Zimmerwald accueillit en son temps Vladimir Ilitch Oulianov, dit Lénine, et Lev Davidovitch Bronstein, dit Léon Trotski. C'est en effet dans la petite localité bernoise que se réunirent secrètement, durant la Première Guerre mondiale, du 5 au 8 septembre 1915, tous les socialistes restés fidèles à l'internationalisme et dissidents de gauche s'opposant à la guerre. Coorganisée par le Suisse Robert Grimm, la première conférence de Zimmerwald a réuni 38 délégués de 11 pays européens, y compris provenant de pays ennemis.

«La conférence a échoué, à regret», a rappelé Pascal Couchepin. Celle-ci avait fait apparaître deux tendances distinctes. Une minorité -la «gauche de Zimmerwald» conduite par les bolcheviks et par Lénine- exigeait une condamnation claire des Partis socialistes qui avaient voté les crédits de guerre. Elle prônait la création d'une nouvelle Internationale. Les «pacifistes», quant à eux, comptaient sur la négociation pour rétablir la paix. Dès ce moment, et malgré la signature commune d'un manifeste rédigé par Trotski, Lénine a envisagé la rupture avec ces derniers...

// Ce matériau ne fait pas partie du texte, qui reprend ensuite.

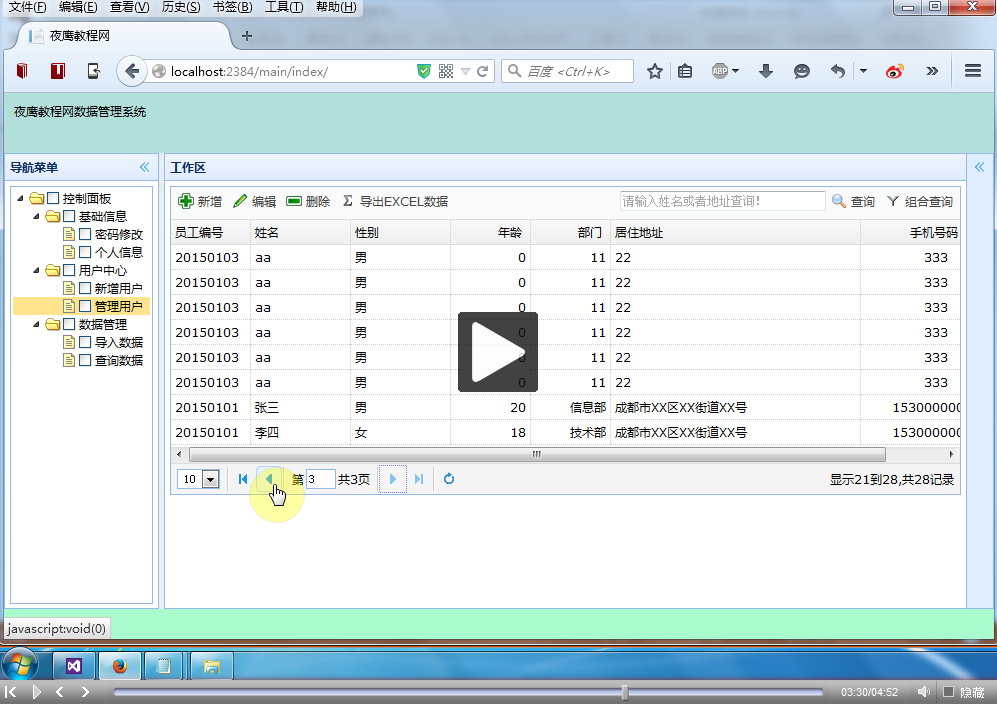The image size is (997, 704).
Task: Go to next page in pager
Action: click(x=393, y=479)
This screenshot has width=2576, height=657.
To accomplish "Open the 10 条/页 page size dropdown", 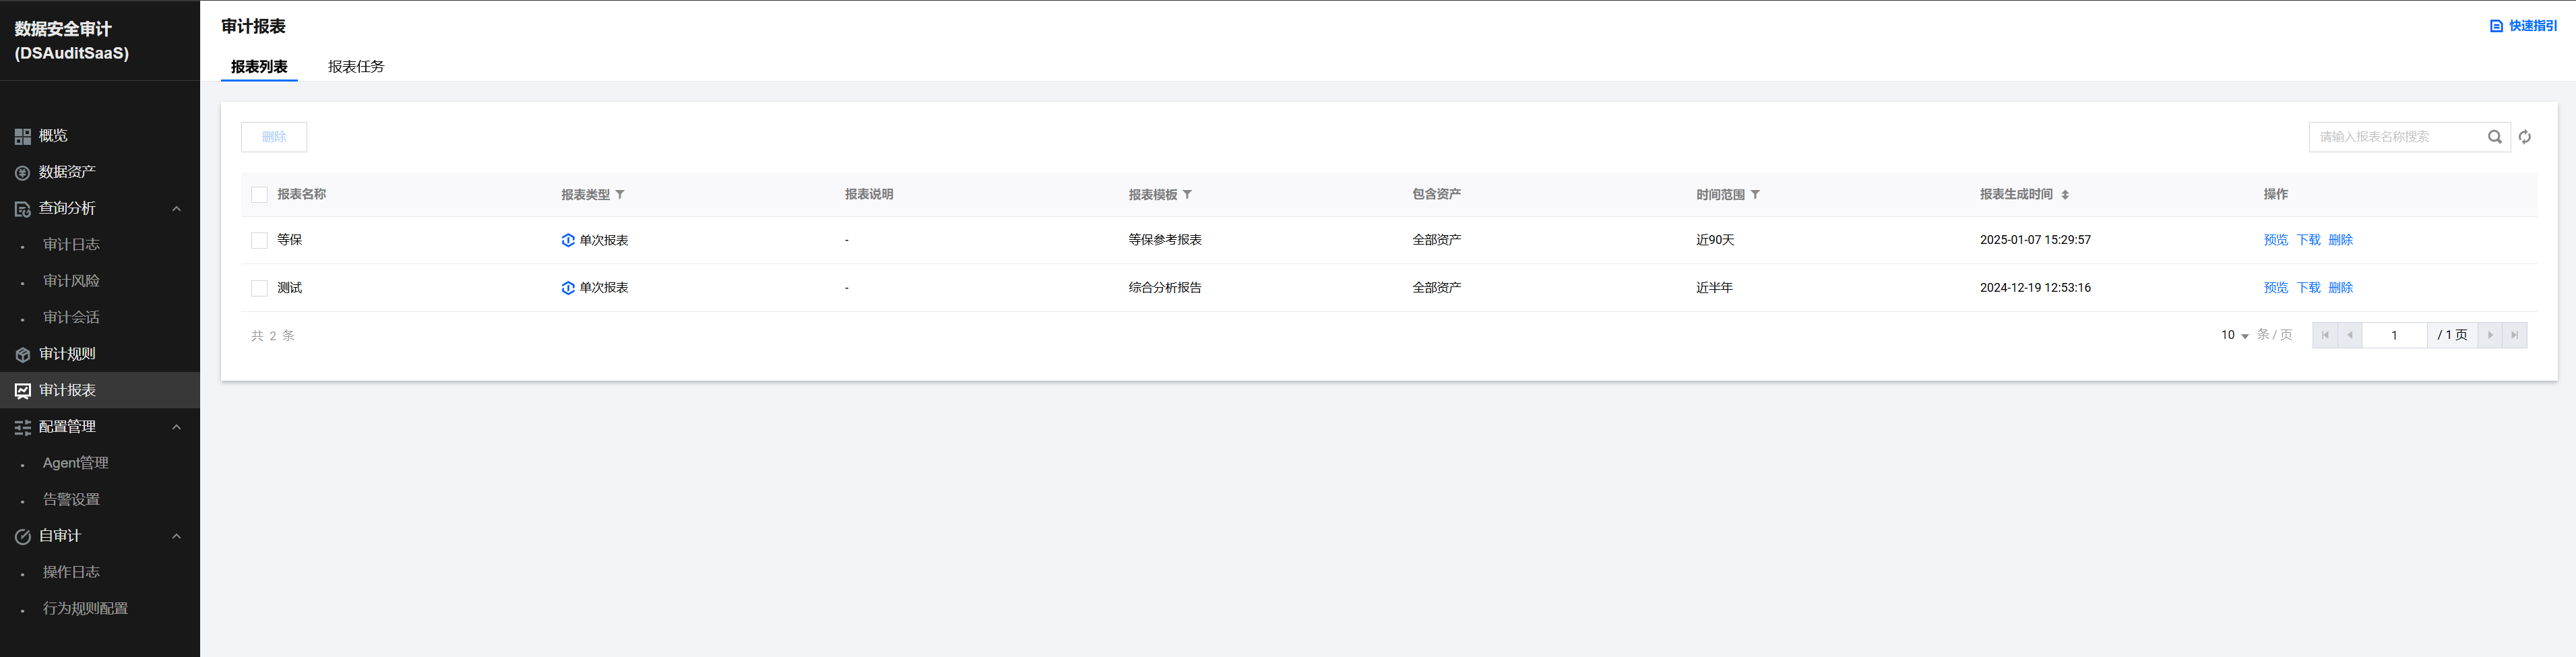I will (x=2234, y=335).
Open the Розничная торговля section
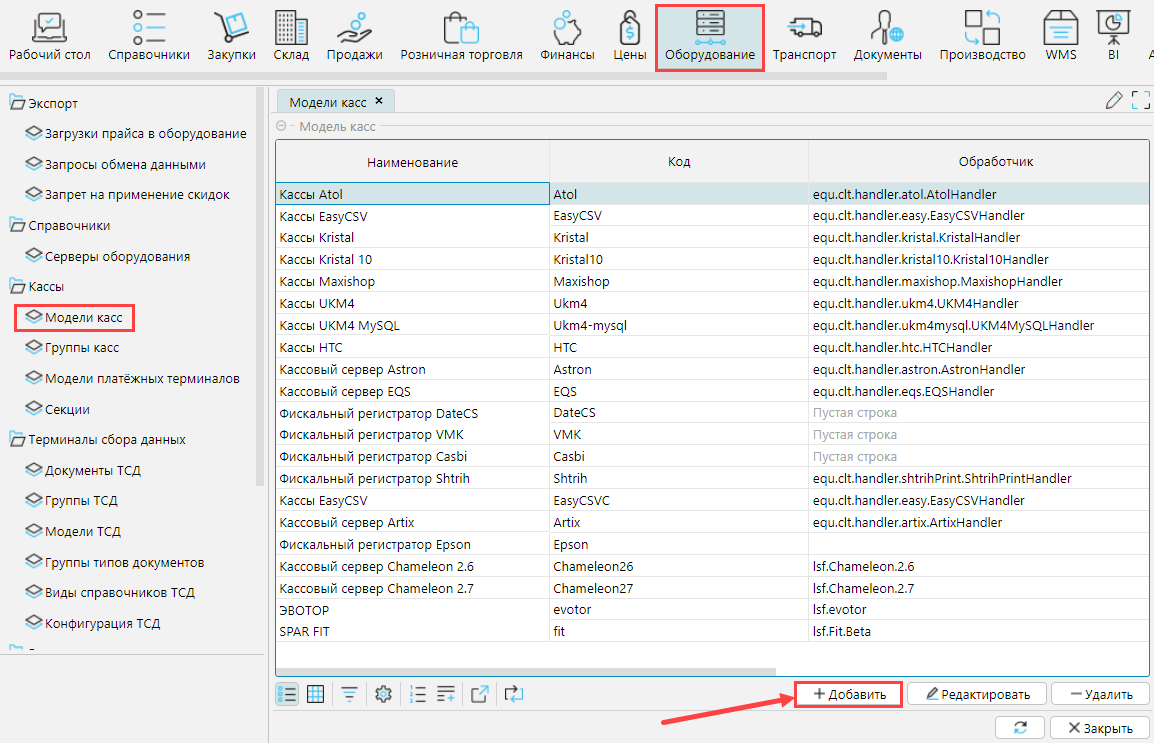This screenshot has width=1154, height=743. point(461,37)
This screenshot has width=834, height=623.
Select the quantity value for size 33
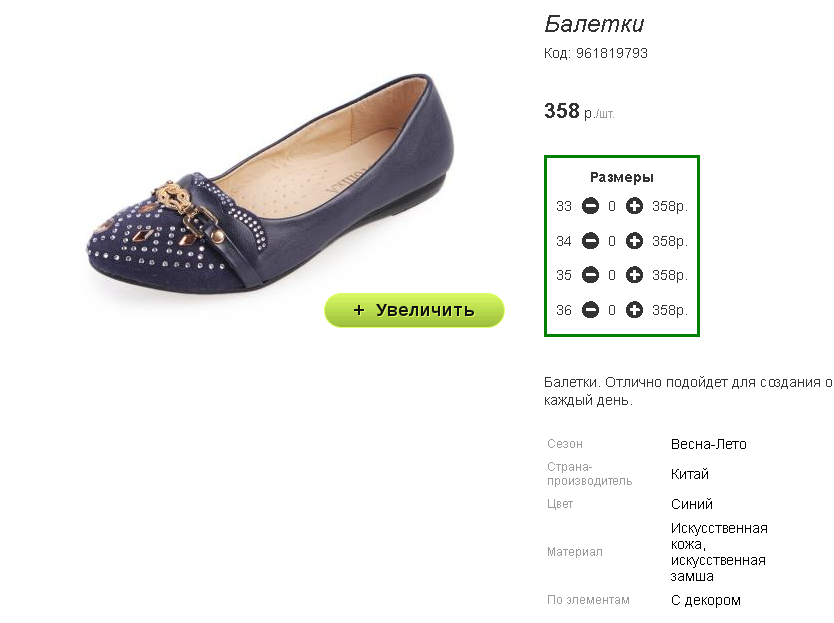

«Pionniers rouges, marchons en colonne...» De la Conférence de Zimmerwald, il reste un chant communiste, écrit par de jeunes trotskistes français durant les années 1930. Et à Pascal Couchepin, cette balade dans ce cadre idyllique a donné l'occasion de se distancier des idéologies de droite et de gauche, «qui ont sans cesse tenté de gagner la jeunesse à leur cause, de l'instrumentaliser». Le Valaisan reviendra-t-il à Zimmerwald l'an prochain, pour autant qu'il n'ait pas quitté son fauteuil de conseiller fédéral d'ici là? «Cela dépendra du menu, s'il est idyllique», a répondu le ministre, plus terre à terre, avant le déjeuner servi dans une auberge du cru.